Records excerpted from a collection:
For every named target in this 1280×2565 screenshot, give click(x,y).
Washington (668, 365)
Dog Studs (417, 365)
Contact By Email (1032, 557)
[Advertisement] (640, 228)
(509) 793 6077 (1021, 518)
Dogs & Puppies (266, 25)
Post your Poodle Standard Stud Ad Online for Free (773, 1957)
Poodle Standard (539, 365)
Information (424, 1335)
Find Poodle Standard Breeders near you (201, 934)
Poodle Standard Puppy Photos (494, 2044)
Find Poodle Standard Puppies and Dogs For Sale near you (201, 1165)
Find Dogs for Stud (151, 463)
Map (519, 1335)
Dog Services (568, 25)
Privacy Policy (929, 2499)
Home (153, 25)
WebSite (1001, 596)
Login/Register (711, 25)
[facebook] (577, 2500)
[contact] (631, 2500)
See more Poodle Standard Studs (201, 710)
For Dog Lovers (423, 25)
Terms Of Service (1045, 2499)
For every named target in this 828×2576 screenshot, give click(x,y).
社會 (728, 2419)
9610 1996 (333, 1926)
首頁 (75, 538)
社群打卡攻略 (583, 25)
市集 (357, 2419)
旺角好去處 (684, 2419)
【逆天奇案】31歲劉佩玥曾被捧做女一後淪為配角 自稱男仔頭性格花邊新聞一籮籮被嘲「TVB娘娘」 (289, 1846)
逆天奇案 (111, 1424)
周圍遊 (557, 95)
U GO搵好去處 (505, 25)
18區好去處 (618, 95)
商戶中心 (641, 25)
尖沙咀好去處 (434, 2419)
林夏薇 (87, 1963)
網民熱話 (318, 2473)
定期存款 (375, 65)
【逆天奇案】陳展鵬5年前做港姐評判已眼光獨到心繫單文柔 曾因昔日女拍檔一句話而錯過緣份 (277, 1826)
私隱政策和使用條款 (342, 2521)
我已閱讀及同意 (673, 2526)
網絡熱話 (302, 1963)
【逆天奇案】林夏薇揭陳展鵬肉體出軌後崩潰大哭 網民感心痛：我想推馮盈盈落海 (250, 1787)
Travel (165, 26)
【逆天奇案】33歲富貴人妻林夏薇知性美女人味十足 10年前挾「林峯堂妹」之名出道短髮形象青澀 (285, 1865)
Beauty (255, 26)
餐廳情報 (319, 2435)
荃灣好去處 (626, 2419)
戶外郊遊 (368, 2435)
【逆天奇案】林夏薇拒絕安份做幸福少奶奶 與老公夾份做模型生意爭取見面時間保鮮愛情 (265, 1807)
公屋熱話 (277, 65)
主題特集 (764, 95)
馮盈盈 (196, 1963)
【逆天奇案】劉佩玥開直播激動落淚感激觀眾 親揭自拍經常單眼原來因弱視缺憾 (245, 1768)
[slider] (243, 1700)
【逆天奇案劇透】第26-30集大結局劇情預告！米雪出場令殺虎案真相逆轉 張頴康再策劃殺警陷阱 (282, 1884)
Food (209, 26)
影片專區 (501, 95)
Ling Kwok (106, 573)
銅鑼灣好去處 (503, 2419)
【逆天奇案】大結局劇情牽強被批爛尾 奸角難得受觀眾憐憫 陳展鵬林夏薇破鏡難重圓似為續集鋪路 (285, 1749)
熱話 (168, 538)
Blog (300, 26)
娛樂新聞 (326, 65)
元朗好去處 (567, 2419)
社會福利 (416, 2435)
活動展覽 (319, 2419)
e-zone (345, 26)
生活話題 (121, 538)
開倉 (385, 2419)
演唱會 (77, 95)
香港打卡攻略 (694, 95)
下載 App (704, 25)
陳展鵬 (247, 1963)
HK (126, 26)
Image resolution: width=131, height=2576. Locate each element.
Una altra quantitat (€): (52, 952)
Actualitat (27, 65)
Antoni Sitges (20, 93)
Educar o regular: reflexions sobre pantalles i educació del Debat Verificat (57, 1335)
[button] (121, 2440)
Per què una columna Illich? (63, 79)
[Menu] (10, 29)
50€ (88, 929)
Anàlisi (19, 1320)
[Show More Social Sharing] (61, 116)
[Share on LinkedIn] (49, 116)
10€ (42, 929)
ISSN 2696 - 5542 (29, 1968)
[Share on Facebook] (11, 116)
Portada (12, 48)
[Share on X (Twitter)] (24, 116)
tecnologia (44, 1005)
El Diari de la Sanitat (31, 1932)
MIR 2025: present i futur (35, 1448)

TASK:
Output all of the data exactly as given.

TASK ANSWER:
For every named target in this 1280×2565 screenshot, give click(x,y).
Washington (668, 365)
Dog Studs (417, 365)
Contact By Email (1032, 557)
[Advertisement] (640, 228)
(509) 793 6077 (1021, 518)
Dogs & Puppies (266, 25)
Post your Poodle Standard Stud Ad Online for Free (773, 1957)
Poodle Standard (539, 365)
Information (424, 1335)
Find Poodle Standard Breeders near you (201, 934)
Poodle Standard Puppy Photos (494, 2044)
Find Poodle Standard Puppies and Dogs For Sale near you (201, 1165)
Find Dogs for Stud (151, 463)
Map (519, 1335)
Dog Services (568, 25)
Privacy Policy (929, 2499)
Home (153, 25)
WebSite (1001, 596)
Login/Register (711, 25)
[facebook] (577, 2500)
[contact] (631, 2500)
See more Poodle Standard Studs (201, 710)
For Dog Lovers (423, 25)
Terms Of Service (1045, 2499)
For every named target in this 828×2576 screenshot, give click(x,y).
社會 (728, 2419)
9610 1996 (333, 1926)
首頁 (75, 538)
社群打卡攻略 (583, 25)
市集 (357, 2419)
旺角好去處 (684, 2419)
【逆天奇案】31歲劉佩玥曾被捧做女一後淪為配角 自稱男仔頭性格花邊新聞一籮籮被嘲「TVB娘娘」 (289, 1846)
逆天奇案 (111, 1424)
周圍遊 (557, 95)
U GO搵好去處 (505, 25)
18區好去處 (618, 95)
商戶中心 (641, 25)
尖沙咀好去處 (434, 2419)
林夏薇 (87, 1963)
網民熱話 (318, 2473)
定期存款 (375, 65)
【逆天奇案】陳展鵬5年前做港姐評判已眼光獨到心繫單文柔 曾因昔日女拍檔一句話而錯過緣份 (277, 1826)
私隱政策和使用條款 (342, 2521)
我已閱讀及同意 (673, 2526)
網絡熱話 (302, 1963)
【逆天奇案】林夏薇揭陳展鵬肉體出軌後崩潰大哭 網民感心痛：我想推馮盈盈落海 (250, 1787)
Travel (165, 26)
【逆天奇案】33歲富貴人妻林夏薇知性美女人味十足 10年前挾「林峯堂妹」之名出道短髮形象青澀 (285, 1865)
Beauty (255, 26)
餐廳情報 (319, 2435)
荃灣好去處 (626, 2419)
戶外郊遊 (368, 2435)
【逆天奇案】林夏薇拒絕安份做幸福少奶奶 與老公夾份做模型生意爭取見面時間保鮮愛情 (265, 1807)
公屋熱話 (277, 65)
主題特集 (764, 95)
馮盈盈 (196, 1963)
【逆天奇案】劉佩玥開直播激動落淚感激觀眾 親揭自拍經常單眼原來因弱視缺憾 (245, 1768)
[slider] (243, 1700)
【逆天奇案劇透】第26-30集大結局劇情預告！米雪出場令殺虎案真相逆轉 張頴康再策劃殺警陷阱 (282, 1884)
Food (209, 26)
影片專區 (501, 95)
Ling Kwok (106, 573)
銅鑼灣好去處 (503, 2419)
【逆天奇案】大結局劇情牽強被批爛尾 奸角難得受觀眾憐憫 陳展鵬林夏薇破鏡難重圓似為續集鋪路 (285, 1749)
熱話 (168, 538)
Blog (300, 26)
娛樂新聞 (326, 65)
元朗好去處 (567, 2419)
社會福利 (416, 2435)
活動展覽 (319, 2419)
e-zone (345, 26)
生活話題 (121, 538)
開倉 (385, 2419)
演唱會 (77, 95)
香港打卡攻略 (694, 95)
下載 App (704, 25)
陳展鵬 (247, 1963)
HK (126, 26)
Image resolution: width=131, height=2576. Locate each element.
Una altra quantitat (€): (52, 952)
Actualitat (27, 65)
Antoni Sitges (20, 93)
Educar o regular: reflexions sobre pantalles i educació del Debat Verificat (57, 1335)
[button] (121, 2440)
Per què una columna Illich? (63, 79)
[Menu] (10, 29)
50€ (88, 929)
Anàlisi (19, 1320)
[Show More Social Sharing] (61, 116)
[Share on LinkedIn] (49, 116)
10€ (42, 929)
ISSN 2696 - 5542 (29, 1968)
[Share on Facebook] (11, 116)
Portada (12, 48)
[Share on X (Twitter)] (24, 116)
tecnologia (44, 1005)
El Diari de la Sanitat (31, 1932)
MIR 2025: present i futur (35, 1448)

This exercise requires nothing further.